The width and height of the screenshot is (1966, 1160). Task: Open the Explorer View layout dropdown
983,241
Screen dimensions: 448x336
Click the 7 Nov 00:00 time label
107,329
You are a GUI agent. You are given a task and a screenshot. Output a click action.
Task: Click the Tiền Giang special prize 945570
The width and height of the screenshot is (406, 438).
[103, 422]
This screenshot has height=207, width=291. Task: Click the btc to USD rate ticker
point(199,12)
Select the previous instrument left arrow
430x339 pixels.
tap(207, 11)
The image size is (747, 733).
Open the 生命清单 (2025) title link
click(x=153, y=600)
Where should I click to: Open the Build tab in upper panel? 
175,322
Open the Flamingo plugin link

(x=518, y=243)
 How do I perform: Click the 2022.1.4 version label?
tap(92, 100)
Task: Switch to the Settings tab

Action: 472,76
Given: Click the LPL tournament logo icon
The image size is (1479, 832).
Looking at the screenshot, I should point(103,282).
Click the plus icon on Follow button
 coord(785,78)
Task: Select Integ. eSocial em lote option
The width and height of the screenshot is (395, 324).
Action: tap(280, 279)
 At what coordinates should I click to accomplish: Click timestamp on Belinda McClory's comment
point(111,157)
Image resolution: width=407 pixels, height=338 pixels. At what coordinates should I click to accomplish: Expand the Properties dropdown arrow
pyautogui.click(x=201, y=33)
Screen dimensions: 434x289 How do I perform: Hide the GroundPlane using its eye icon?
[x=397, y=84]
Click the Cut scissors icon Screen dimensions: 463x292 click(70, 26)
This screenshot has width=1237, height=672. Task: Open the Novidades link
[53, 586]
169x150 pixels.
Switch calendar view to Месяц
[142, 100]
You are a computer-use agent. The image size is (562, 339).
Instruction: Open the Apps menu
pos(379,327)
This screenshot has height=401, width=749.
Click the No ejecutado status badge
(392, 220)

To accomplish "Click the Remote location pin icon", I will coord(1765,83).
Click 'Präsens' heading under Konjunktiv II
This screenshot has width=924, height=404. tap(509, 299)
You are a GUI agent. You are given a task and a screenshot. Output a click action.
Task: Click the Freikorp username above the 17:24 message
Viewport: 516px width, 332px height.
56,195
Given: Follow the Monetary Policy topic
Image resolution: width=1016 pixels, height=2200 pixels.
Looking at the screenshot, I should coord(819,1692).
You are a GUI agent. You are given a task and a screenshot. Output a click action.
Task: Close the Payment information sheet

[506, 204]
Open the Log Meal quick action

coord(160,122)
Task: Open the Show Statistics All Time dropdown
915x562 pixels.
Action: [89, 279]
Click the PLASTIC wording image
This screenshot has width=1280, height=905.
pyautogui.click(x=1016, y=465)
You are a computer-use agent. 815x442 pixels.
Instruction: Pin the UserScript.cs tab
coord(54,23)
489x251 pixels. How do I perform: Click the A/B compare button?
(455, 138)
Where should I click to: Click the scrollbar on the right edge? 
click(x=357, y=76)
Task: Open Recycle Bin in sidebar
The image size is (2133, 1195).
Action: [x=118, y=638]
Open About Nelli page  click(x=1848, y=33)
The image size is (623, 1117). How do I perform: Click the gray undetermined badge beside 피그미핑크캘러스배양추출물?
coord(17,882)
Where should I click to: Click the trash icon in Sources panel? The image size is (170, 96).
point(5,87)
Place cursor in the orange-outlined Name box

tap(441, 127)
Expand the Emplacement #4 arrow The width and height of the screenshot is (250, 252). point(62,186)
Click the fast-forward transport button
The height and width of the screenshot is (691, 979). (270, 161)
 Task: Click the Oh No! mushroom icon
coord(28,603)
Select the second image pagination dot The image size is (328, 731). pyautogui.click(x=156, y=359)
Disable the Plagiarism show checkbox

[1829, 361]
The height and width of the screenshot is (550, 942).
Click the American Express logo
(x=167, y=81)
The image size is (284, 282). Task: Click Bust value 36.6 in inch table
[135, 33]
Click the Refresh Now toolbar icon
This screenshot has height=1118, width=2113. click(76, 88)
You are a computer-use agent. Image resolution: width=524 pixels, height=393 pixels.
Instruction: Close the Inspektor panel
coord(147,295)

=== Given problem ===
Could you swap every "icon" in the rows above for "symbol" and repeat all the rows with nothing else changed?

=== Correct result ===
The width and height of the screenshot is (1966, 1160). Task: Open the Explorer View layout dropdown
983,241
Screen dimensions: 448x336
Click the 7 Nov 00:00 time label
107,329
You are a GUI agent. You are given a task and a screenshot. Output a click action.
Task: Click the Tiền Giang special prize 945570
The width and height of the screenshot is (406, 438).
[103, 422]
This screenshot has height=207, width=291. Task: Click the btc to USD rate ticker
point(199,12)
Select the previous instrument left arrow
430x339 pixels.
tap(207, 11)
The image size is (747, 733).
Open the 生命清单 (2025) title link
click(x=153, y=600)
Where should I click to: Open the Build tab in upper panel? 
175,322
Open the Flamingo plugin link

(x=518, y=243)
 How do I perform: Click the 2022.1.4 version label?
tap(92, 100)
Task: Switch to the Settings tab

Action: 472,76
Given: Click the LPL tournament logo symbol
The image size is (1479, 832).
Looking at the screenshot, I should point(103,282).
Click the plus symbol on Follow button
 coord(785,78)
Task: Select Integ. eSocial em lote option
The width and height of the screenshot is (395, 324).
Action: tap(280, 279)
 At what coordinates should I click to accomplish: Click timestamp on Belinda McClory's comment
point(111,157)
Image resolution: width=407 pixels, height=338 pixels. At what coordinates should I click to accomplish: Expand the Properties dropdown arrow
pyautogui.click(x=201, y=33)
Screen dimensions: 434x289 How do I perform: Hide the GroundPlane using its eye symbol?
[x=397, y=84]
Click the Cut scissors symbol Screen dimensions: 463x292 click(70, 26)
This screenshot has width=1237, height=672. Task: Open the Novidades link
[53, 586]
169x150 pixels.
Switch calendar view to Месяц
[142, 100]
You are a computer-use agent. The image size is (562, 339).
Instruction: Open the Apps menu
pos(379,327)
This screenshot has height=401, width=749.
Click the No ejecutado status badge
(392, 220)

To accomplish "Click the Remote location pin symbol", I will coord(1765,83).
Click 'Präsens' heading under Konjunktiv II
This screenshot has width=924, height=404. tap(509, 299)
You are a GUI agent. You are given a task and a screenshot. Output a click action.
Task: Click the Freikorp username above the 17:24 message
Viewport: 516px width, 332px height.
56,195
Given: Follow the Monetary Policy topic
Image resolution: width=1016 pixels, height=2200 pixels.
Looking at the screenshot, I should coord(819,1692).
You are a GUI agent. You are given a task and a screenshot. Output a click action.
Task: Close the Payment information sheet

[506, 204]
Open the Log Meal quick action

coord(160,122)
Task: Open the Show Statistics All Time dropdown
915x562 pixels.
Action: [89, 279]
Click the PLASTIC wording image
This screenshot has width=1280, height=905.
pyautogui.click(x=1016, y=465)
You are a computer-use agent. 815x442 pixels.
Instruction: Pin the UserScript.cs tab
coord(54,23)
489x251 pixels. How do I perform: Click the A/B compare button?
(455, 138)
Where should I click to: Click the scrollbar on the right edge? 
click(x=357, y=76)
Task: Open Recycle Bin in sidebar
The image size is (2133, 1195).
Action: [x=118, y=638]
Open About Nelli page  click(x=1848, y=33)
The image size is (623, 1117). How do I perform: Click the gray undetermined badge beside 피그미핑크캘러스배양추출물?
coord(17,882)
Where should I click to: Click the trash symbol in Sources panel? The image size is (170, 96).
point(5,87)
Place cursor in the orange-outlined Name box

tap(441, 127)
Expand the Emplacement #4 arrow The width and height of the screenshot is (250, 252). point(62,186)
Click the fast-forward transport button
The height and width of the screenshot is (691, 979). (270, 161)
 Task: Click the Oh No! mushroom symbol
coord(28,603)
Select the second image pagination dot The image size is (328, 731). pyautogui.click(x=156, y=359)
Disable the Plagiarism show checkbox

[1829, 361]
The height and width of the screenshot is (550, 942).
Click the American Express logo
(x=167, y=81)
The image size is (284, 282). Task: Click Bust value 36.6 in inch table
[135, 33]
Click the Refresh Now toolbar symbol
This screenshot has height=1118, width=2113. click(76, 88)
You are a computer-use agent. Image resolution: width=524 pixels, height=393 pixels.
Instruction: Close the Inspektor panel
coord(147,295)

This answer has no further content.